Note to self: Avoid using the filter Operator with large lists

I’m normally too nervous to post my small findings as I’m an amateur that often doesn’t do things the most optimally, and this discovery may not be news to the super users either. But in my time of searching how to optimize render and refresh times in my beefier projects, I’ve never found anything that covered this, and it made a huge difference by several orders of magnitude, so I’m making a post about it in case it helps others - or if it could be improved further. :smile:

I noticed the lag problem in my current pet project, BlinkieWiki. It deals with a large number of tiddlers (as of writing this, just over 20,000) containing web graphics that have complex metadata. The website has a search interface for filtering graphics through these different kinds of data, such as primary color, keywords, and creator.

The primary filter expression used to determine which graphics to display used the filter operator to reference a field value containing additional filter expressions, which at the time was necessary due to these values being toggle-able and liable to change on the fly (such as whether the graphic has certain color tags, or if it should filter out certain kinds of content or not). However, the render time for displaying the graphics for every time the search query was edited (with throttled refresh factored in) could take as long as 10 seconds, and that was unacceptable.

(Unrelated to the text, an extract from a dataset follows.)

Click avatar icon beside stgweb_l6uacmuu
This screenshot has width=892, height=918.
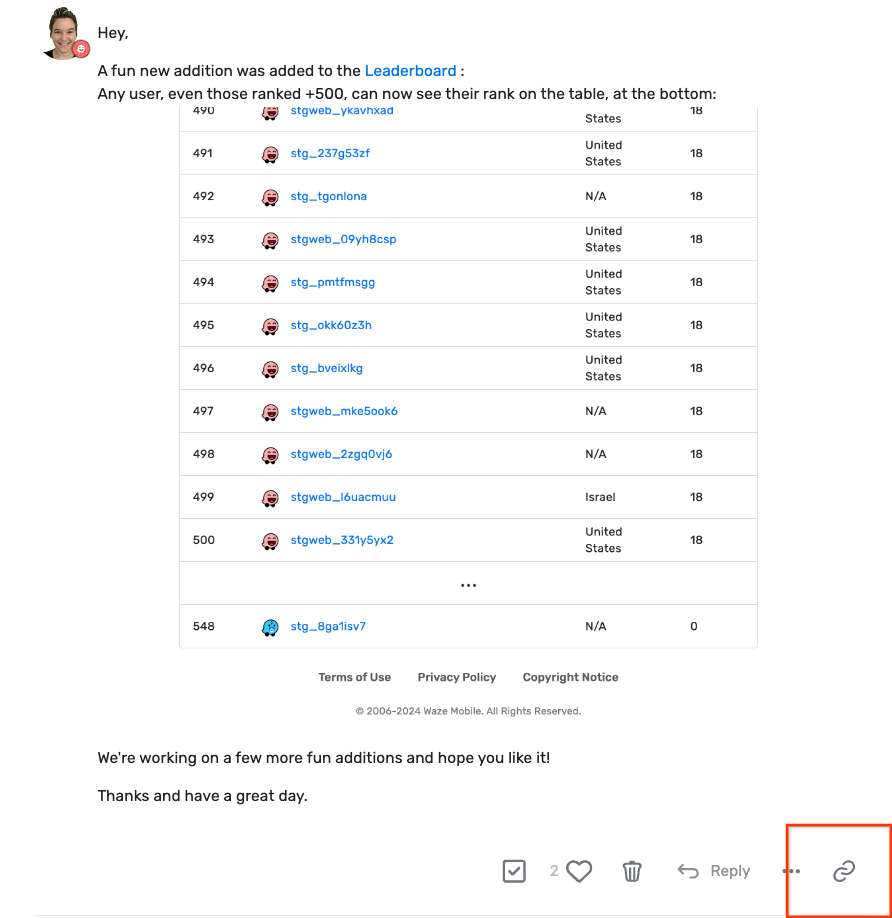tap(270, 498)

In experimenting with what was causing the lag, I figured out that the overwhelming culprit was the filter operator. Without it, it was orders of magnitude faster, even with the same amount of input tiddlers. But I still needed to use the toggle-able filter expressions. Where my first setup had been this (simplified for the example):

<$list filter="[all[tiddlers]tag[webgraphic]search:keywords{!!keywords}filter{!!ReferenceToExtraFilters}]">list item</$list>

the newer, more performant equivalent became this - macro-ify the entire section and use substitution instead:

\define displayResults(filter) <$list filter="[all[tiddlers]tag[webgraphic]search:keywords{!!keywords}$filter$]">list item</$list>
...
<$macrocall $name="displayResults" filter={{!!ReferenceToExtraFilters}}/>

(I know this syntax is deprecated, so it isn’t best practice…more experienced users are free to comment on how this can be further improved.)

The filters of course needed to be formatted in such a way that they could fit inside a substitution without breaking the main filter, so they exclude the beginning and ending brackets that normally appear in expressions.

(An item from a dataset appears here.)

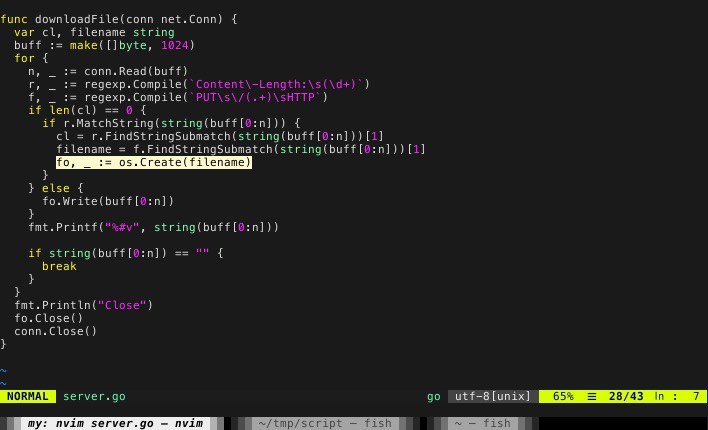Image resolution: width=708 pixels, height=430 pixels.
Task: Place cursor on highlighted os.Create(filename) line
Action: [x=154, y=162]
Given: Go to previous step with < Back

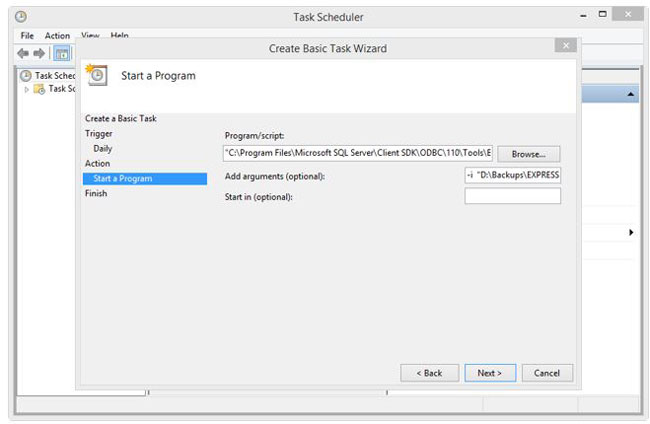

In doing this, the lag was reduced from ~7-10 seconds to a mere 0.8-1.5 seconds(!), which is the single largest improvement to performance that I’ve ever achieved with this project. It was an important lesson learned: when working with large lists and especially large lists that require complex filtering, avoid using Filter and other redundant statements unless you really have to, as there are ways to achieve the same effect that are significantly more performant. I’m sure the broader applications of this ‘lesson’ are more complicated than that, and that there are probably better ways to solve the problem than I did. But I am a little proud of my discovery, so I’m sharing it anyway :stuck_out_tongue:

2 Likes

Just another showcase of lack of a wikitext linter that would spot such antipatterns and give optimization hints. Sigh.

Can you explain what the antipattern was here?

Also, do you have any suggestions about how such a linter would work?

Thanks for sharing your information. And “grats” for your improvements :wink:

You are right most of the time there are different ways with TW filters to reach the same results.

I personally always try to make the number of “listed” elements as small as possible, as fast as possible in a filter.

In your filter expression you have 2 elements that can be “unpredictable”

  • “search” and
  • “filter”

In your case if “filter” “stacks”, that can cause trouble as you found out. … The problem is. There is no “golden rule” to optimise performance, since it always depends on the current usecase and the underlaying data / meta-data.

So thanks for your feedback.

1 Like

The Filter Operators table has “some” info about operators, that create a new and may be long list.

The “C” flag shows this info.

The problem from the OP is, that “filters stack” by selecting several search options. Depending on the “subfiters” this can lead to complex filters that can have the potential to be slow.

IMO it is the feedback like in the OP that can help us to find out about solutions that are more optimised. As I wrote. Sadly there is no “golden rule” except: “Make the list short as fast as possible”. … But that’s basically it :wink:

Sometimes it also helps to store the result of one filter in a variable, if the same list should be used several times. But that depends a lot on the data and the usecase.

1 Like

As I understand, the idea is that an inline filter operator in a longer filter expression can cause performance issues if it operates on long lists. Why not encourage the user to consider using the second version by displaying a warning when such a pattern is found in a filter string?

Technically, there could be a toggleable “Run linter when saving tiddlers” config setting which would process wikitext code and spot these things (another notorious scenario is getting the "pesky brackets"™ wrong in filter expressions) when the save tiddler button is pressed.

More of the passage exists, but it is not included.